The app, called Community by MovementForward, has been in the works since 2019, said Ryan Yarrell, the managing director of MovementForward’s Indianapolis office. MovementForward is a national organization, and received a $4 million grant from the U.S. Department of Justice to create the app. The organization partnered with IMPD on the effort. Other local law enforcement agencies like the Marion County Sheriff's Office collaborated as well.
The app provides users with resources such as contact information for local law enforcement agencies and a list of online services including requests for more police patrols and community appearances. A resource map shows users where neighborhood resources that provide public services like food pantries are located.
“For far too long we’ve seen technology used to divide us … Now we’re trying to change that narrative and use it to connect us to law enforcement,” Yarrell said.
The app will officially launch this week, but is currently available for residents to download.
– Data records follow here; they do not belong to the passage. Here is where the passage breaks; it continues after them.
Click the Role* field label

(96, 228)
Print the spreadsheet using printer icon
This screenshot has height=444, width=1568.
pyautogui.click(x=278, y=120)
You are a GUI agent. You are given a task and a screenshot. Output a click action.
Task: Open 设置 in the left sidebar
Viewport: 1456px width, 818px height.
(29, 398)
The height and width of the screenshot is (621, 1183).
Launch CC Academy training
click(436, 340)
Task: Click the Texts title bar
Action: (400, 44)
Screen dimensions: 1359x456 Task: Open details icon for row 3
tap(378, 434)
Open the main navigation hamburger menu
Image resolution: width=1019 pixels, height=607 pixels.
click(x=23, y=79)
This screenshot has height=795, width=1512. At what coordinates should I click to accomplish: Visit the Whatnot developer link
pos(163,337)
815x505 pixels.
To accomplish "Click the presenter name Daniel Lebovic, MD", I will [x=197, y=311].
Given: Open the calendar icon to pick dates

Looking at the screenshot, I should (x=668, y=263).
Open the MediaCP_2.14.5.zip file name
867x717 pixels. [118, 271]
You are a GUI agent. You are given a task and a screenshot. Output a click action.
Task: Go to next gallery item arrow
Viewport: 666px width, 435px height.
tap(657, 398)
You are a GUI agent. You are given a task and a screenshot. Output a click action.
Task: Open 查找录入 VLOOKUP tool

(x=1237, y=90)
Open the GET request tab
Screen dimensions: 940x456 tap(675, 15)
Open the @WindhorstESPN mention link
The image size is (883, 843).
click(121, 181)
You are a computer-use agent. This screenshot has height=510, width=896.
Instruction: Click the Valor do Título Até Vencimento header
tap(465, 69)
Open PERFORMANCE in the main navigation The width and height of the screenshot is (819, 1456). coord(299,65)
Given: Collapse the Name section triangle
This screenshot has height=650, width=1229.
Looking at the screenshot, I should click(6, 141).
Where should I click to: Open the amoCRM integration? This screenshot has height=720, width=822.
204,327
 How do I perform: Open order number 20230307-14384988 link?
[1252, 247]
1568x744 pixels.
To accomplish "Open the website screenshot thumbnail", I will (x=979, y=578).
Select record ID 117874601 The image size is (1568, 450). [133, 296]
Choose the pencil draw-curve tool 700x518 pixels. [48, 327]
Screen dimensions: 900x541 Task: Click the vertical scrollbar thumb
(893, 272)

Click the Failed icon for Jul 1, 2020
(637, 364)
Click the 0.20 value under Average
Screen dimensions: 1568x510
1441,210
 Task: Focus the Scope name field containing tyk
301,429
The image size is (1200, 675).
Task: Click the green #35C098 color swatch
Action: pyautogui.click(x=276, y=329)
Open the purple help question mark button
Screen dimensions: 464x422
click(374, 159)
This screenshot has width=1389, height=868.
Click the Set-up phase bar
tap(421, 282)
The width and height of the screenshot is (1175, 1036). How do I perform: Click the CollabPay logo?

The app has so far only been piloted in the southwest region of the city, but Yarrell said he hopes to eventually expand the app’s reach to all of Indianapolis.
IMPD Lt. Allen Tuttle said he hopes the app will bridge a gap between law enforcement, the public and community resources.
“In recent years, there has been a strain on the relationship between police departments and the communities we serve,” Tuttle said. “From IMPD’s perspective, we would like to see that relationship become better and more collaborative.”
Yarrell said the recent uptick in violent crime in the city makes the app even more crucial. More than 100 homicides have occurred in Indianapolis this year.
“With this recent rise in crime, and especially violent crime in Indianapolis, I think any tool that we can get to bring these numbers down is going to be helpful,” Yarrell said.
Tuttle added the app will allow residents to see crime activity in their area in real time when officers are dispatched to an incident.
Tuttle emphasized that the app is not a substitute for calling 911, but is a “one-stop shop” for accessing resources and learning more about IMPD.
Yarrell said he encourages all Indianapolis residents to download the app.
“We just really encourage not only residents in the southwest district of Indianapolis and the Near West Collaborative, but all in Indianapolis to download this app,” Yarrell said. “Become aware and informed and work together with your community members along with law enforcement to really help reduce some of the violent crime we’ve been seeing here.”